Association of Quarterly Antimicrobial Class Exclusion and Resistance Rates
Author(s):
Christopher Guidry; Addison May
Background: Our Surgical Intensive Care Unit (SICU) utilizes an antimicrobial rotation protocol that includes quarterly exclusion of key antimicrobial classes.
Hypothesis: We hypothesized that the exclusion of these classes would be associated with reduction in quarterly resistance rates.
Methods: All isolates from culture-proven pneumonias diagnosed in the SICU from October 2013 through December 2016 were retrospectively evaluated. Resistances to beta-lactam / beta-lactamase inhibitor combinations (BLIC), fluoroquinolones (FQ), carbapenams (CARB), and 3rd- and 4th-generation cephalosporins (3/4 CEPH) were evaluated and recorded for each isolate. Quarterly resistance rates were evaluated based on quarterly exclusion of one of the above antimicrobial classes. BLIC’s were excluded in the first quarter, FQ’s in the second, CARB’s in the third, and 3/4 CEPH’s in the fourth quarter. Cumulative quarterly rates of resistance to each of these classes, including multi-drug resistance (MDR), were evaluated.

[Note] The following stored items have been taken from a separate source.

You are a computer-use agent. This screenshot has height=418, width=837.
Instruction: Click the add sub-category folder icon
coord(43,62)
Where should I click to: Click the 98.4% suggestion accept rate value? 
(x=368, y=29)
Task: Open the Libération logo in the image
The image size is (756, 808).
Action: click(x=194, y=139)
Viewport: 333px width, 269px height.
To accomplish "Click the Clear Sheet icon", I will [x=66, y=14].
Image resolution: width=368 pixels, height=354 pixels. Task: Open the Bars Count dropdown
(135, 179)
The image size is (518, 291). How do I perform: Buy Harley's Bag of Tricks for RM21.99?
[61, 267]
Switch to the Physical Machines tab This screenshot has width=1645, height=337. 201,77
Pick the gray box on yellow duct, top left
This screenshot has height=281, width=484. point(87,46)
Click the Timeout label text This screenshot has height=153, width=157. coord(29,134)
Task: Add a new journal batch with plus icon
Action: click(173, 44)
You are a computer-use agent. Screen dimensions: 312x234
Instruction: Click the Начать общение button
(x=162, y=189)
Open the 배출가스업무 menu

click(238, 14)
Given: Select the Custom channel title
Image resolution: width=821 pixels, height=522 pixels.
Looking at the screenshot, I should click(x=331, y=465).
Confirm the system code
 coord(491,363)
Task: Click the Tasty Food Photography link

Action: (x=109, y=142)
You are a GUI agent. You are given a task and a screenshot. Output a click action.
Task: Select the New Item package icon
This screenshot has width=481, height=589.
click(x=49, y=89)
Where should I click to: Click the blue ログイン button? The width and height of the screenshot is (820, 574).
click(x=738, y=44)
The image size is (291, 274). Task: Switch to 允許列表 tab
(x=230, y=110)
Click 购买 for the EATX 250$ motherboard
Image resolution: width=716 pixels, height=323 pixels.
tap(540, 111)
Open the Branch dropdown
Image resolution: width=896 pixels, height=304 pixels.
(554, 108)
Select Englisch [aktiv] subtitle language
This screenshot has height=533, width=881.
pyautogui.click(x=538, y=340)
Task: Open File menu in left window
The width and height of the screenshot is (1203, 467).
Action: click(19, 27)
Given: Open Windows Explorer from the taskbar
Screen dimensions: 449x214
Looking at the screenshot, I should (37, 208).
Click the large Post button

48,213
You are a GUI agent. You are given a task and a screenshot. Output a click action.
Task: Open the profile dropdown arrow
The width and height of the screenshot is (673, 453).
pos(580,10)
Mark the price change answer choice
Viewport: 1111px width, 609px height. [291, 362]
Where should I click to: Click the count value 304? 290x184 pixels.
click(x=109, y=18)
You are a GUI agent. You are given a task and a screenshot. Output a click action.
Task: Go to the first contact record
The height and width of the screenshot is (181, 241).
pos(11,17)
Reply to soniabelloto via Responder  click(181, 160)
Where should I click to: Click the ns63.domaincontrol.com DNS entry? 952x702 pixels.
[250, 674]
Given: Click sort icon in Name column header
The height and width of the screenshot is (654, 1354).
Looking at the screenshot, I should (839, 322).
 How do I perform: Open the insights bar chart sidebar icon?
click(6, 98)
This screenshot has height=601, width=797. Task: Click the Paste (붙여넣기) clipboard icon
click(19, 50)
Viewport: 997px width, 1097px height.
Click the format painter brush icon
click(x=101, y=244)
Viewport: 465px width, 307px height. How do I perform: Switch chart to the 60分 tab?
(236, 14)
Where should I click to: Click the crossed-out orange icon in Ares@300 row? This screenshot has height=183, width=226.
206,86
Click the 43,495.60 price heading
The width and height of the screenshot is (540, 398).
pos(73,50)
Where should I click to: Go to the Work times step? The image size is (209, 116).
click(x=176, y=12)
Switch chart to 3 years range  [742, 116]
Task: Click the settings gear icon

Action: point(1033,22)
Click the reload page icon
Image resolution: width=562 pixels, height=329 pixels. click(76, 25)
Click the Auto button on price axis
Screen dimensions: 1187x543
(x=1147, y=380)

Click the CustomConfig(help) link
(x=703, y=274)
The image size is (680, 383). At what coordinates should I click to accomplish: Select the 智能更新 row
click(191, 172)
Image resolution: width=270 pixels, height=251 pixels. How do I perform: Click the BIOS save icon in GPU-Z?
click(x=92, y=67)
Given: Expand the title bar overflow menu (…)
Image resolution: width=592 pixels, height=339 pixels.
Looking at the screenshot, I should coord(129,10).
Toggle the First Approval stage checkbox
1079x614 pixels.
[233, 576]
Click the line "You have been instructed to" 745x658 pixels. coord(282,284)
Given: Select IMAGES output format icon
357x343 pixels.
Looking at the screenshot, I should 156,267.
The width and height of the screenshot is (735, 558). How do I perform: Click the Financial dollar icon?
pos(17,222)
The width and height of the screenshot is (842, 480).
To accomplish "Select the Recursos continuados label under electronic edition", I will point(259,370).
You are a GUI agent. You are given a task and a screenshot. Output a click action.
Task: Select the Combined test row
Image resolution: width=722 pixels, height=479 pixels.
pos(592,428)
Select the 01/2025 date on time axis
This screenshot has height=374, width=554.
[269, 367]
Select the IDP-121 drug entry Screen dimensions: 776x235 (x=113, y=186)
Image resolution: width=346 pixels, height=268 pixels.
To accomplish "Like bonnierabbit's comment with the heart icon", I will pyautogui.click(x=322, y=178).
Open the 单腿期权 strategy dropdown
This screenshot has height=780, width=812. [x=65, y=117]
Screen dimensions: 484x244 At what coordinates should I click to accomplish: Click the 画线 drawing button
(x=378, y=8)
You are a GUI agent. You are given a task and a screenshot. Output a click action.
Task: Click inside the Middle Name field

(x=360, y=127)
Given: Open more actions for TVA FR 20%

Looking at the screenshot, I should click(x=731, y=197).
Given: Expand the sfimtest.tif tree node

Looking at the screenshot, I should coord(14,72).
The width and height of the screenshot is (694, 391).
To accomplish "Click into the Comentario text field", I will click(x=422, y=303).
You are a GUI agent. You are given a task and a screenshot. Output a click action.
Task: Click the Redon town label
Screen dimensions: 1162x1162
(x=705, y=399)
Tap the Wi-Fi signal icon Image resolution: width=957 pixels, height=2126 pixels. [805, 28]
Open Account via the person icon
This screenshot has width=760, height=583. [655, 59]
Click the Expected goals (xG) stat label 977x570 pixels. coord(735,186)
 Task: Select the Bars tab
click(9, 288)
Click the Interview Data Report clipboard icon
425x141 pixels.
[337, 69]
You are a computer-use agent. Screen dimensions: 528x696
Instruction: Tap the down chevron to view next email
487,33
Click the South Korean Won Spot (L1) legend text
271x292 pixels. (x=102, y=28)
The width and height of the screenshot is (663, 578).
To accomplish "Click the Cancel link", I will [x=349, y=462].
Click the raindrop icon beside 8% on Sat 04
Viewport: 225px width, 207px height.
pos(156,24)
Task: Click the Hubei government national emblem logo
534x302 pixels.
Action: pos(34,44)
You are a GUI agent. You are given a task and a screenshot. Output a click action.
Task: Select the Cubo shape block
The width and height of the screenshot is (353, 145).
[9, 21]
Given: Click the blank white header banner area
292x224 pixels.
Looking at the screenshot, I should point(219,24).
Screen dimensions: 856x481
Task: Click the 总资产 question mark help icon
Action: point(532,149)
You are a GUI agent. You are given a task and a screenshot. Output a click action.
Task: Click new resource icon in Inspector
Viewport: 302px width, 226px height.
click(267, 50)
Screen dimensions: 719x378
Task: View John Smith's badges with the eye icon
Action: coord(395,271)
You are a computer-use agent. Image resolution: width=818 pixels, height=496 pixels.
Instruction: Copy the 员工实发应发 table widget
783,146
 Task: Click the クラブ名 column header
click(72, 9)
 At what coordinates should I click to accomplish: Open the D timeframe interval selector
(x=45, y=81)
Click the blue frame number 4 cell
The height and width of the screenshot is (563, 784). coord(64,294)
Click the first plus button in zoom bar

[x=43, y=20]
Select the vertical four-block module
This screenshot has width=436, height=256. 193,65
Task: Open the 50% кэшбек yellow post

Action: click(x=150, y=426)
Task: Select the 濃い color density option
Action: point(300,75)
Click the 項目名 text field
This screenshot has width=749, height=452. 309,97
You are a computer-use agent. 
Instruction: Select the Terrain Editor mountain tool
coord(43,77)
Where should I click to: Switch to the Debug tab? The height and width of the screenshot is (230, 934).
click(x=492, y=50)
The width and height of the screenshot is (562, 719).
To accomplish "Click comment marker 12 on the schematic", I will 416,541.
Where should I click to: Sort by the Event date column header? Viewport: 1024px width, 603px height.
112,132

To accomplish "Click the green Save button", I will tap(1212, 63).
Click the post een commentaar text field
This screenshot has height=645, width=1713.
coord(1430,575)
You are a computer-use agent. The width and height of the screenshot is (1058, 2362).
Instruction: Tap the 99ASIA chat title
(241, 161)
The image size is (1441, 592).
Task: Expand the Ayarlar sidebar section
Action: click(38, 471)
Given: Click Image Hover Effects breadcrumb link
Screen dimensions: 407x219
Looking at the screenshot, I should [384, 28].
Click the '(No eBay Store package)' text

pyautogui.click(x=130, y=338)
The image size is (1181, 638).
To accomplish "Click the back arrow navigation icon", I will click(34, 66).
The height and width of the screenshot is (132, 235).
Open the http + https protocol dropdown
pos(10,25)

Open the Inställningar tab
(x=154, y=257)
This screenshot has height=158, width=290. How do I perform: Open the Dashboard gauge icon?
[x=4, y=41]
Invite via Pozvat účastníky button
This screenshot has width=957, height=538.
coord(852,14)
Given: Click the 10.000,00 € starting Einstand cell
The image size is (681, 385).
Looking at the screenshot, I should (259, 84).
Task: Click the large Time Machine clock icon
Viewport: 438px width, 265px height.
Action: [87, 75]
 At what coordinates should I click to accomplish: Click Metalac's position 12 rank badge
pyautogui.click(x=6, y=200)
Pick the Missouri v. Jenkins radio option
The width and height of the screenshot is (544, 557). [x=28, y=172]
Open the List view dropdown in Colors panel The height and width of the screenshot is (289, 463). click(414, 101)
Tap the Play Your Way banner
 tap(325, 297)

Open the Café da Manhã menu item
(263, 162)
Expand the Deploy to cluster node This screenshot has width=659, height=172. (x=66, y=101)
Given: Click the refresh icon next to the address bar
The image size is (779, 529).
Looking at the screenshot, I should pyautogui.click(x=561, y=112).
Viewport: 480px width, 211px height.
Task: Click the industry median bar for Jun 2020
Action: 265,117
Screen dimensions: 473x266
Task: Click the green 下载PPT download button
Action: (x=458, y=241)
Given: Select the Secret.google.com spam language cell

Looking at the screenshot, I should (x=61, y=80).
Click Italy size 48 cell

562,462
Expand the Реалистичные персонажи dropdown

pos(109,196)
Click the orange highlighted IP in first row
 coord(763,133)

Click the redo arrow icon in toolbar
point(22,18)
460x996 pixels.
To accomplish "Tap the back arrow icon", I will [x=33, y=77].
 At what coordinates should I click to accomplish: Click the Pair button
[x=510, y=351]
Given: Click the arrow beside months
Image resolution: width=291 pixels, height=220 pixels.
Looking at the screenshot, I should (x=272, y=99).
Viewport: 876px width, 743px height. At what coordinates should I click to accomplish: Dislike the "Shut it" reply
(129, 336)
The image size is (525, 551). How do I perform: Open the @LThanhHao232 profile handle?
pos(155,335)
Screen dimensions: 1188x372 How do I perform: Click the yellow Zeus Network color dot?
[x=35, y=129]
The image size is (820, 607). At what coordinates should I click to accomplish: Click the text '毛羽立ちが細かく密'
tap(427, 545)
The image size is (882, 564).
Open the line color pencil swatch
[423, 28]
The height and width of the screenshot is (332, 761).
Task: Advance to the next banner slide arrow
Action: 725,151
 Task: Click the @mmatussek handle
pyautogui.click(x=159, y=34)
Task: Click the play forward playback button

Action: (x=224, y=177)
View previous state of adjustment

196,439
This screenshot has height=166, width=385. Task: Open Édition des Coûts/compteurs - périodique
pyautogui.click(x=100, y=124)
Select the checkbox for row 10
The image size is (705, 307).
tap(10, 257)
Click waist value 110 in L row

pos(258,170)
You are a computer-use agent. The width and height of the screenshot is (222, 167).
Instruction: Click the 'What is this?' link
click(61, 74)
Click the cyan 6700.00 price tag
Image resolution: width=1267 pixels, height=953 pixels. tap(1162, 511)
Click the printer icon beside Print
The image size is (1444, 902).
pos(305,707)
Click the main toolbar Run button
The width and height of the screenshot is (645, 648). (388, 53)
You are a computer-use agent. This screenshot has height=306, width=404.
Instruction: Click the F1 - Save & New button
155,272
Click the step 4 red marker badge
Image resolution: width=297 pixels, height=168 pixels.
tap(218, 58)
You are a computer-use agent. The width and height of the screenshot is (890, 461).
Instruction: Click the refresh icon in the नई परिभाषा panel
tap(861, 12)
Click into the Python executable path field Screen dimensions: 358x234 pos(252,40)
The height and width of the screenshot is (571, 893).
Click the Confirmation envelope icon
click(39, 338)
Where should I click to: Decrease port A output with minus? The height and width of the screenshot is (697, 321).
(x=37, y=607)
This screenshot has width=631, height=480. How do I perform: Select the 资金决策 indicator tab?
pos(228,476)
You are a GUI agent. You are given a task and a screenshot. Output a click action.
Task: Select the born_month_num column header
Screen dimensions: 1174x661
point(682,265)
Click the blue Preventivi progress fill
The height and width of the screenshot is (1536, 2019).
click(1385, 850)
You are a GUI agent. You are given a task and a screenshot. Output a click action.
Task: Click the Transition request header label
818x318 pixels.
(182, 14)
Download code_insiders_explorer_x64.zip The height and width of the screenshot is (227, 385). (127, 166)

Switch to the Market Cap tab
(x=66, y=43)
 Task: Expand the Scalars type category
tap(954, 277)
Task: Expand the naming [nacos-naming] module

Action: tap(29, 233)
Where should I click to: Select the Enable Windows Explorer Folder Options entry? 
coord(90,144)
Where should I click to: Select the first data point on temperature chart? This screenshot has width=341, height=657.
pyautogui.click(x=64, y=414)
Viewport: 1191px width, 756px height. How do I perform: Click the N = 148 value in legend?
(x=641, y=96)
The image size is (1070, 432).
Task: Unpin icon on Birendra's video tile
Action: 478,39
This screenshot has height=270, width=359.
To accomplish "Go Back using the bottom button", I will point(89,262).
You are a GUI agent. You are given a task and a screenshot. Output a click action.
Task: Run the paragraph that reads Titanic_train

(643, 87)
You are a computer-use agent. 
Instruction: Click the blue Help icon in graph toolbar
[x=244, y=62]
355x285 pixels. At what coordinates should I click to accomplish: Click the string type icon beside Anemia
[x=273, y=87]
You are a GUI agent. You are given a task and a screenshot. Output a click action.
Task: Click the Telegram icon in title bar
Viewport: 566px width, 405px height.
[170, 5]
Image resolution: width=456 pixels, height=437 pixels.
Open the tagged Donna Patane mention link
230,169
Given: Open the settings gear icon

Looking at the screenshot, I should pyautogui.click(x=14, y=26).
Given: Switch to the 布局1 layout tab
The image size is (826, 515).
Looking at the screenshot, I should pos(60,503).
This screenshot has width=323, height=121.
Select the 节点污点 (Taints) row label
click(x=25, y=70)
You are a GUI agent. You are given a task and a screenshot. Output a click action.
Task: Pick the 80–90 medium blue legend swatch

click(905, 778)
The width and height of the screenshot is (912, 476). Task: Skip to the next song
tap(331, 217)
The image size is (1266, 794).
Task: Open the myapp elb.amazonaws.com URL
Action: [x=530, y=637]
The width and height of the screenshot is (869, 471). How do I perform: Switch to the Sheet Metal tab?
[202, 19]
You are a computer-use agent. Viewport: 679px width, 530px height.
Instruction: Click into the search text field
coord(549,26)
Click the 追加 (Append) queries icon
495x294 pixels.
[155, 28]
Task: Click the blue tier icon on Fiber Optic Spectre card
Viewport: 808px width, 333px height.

Results: There were 442 isolates identified during the study period. Overall class-specific resistance rates during the study period were 9.8% for BLIC, 14.5% for FQ, 7.7% for CARB, and 10.6% for 3/4 CEPH. Quarterly resistance rates displayed below. Exclusion of BLIC’s in the first quarter was statistically associated with lower resistance rates (BLIC Q1 vs. Q2: 4.5% vs. 17.1%, p-value = 0.04 and 3/4 CEPH Q1 vs. Q2 4.5% vs. 19.5%, p-value = 0.02). The decrease in resistances in Q4 was not statistically significant. There was a statistically lower rate of CARB resistance in the quarter following its exclusion (Q3 vs. Q4: 10.3% vs. 1.4%, p-value = 0.05). There was no clear statistical association between MDR or FQ resistance by quarter.
Conclusions: We identified a temporal relationship between exclusion of antimicrobial classes and quarterly resistance rates. Further evaluation is needed to fully evaluate the impact of excluding antimicrobial classes on overall resistance patterns.